Entendemos que a situação é demasiadamente injusta e não alcança o objetivo legal. Tanto em um quanto em outro caso o agente praticou conduta mais gravosa.

Ora, é evidente que a vítima, ao fechar os vidros e travar as portas de seu automóvel buscou, sem sombra de dúvidas, proteger o seu patrimônio, porque esses atos logicamente dificultam o delito, protegem o bem, impõem resistência, é dizer, obstáculo à subtração da coisa visada, qual seja, o veículo. Não fosse assim e, despreocupadamente, o proprietário deixaria o vidros abaixados e a portas destravadas. É de óbvia constatação que esses mecanismos servem como obstáculos, tanto assim que as próprias seguradoras cobram valores menores quando o veículo está equipado com travas elétricas, alarmes, rastreadores etc., porque isso diminui o risco de subtração.
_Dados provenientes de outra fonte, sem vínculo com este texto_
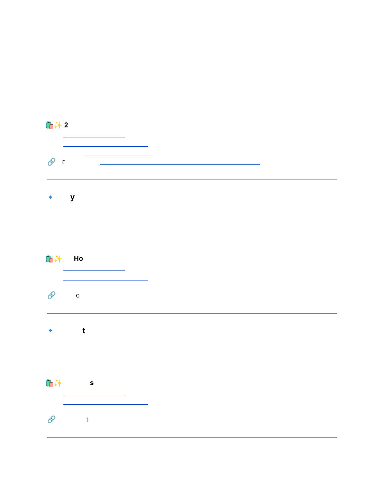384x497 pixels.
Task: Click the bold "y" heading text
Action: pos(72,197)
Ao romper os vidros do automóvel o agente retira o obstáculo que o protege, fazendo incidir a qualificadora.

Merecem conhecimento decisões tratando do tema, inclusive algumas contraditórias, gerando certa perplexidade:

FURTO QUALIFICADO - ROMPIMENTO DE OBSTÁCULO. Configura o furto qualificado a violência contra coisa, considerado veículo, visando adentrar no recinto para retirada de bens que nele se encontravam. (STF - HC 98.606/RS - Rel. Min. Marco Aurélio - 1ª. Turma - julgamento 04/05/2010)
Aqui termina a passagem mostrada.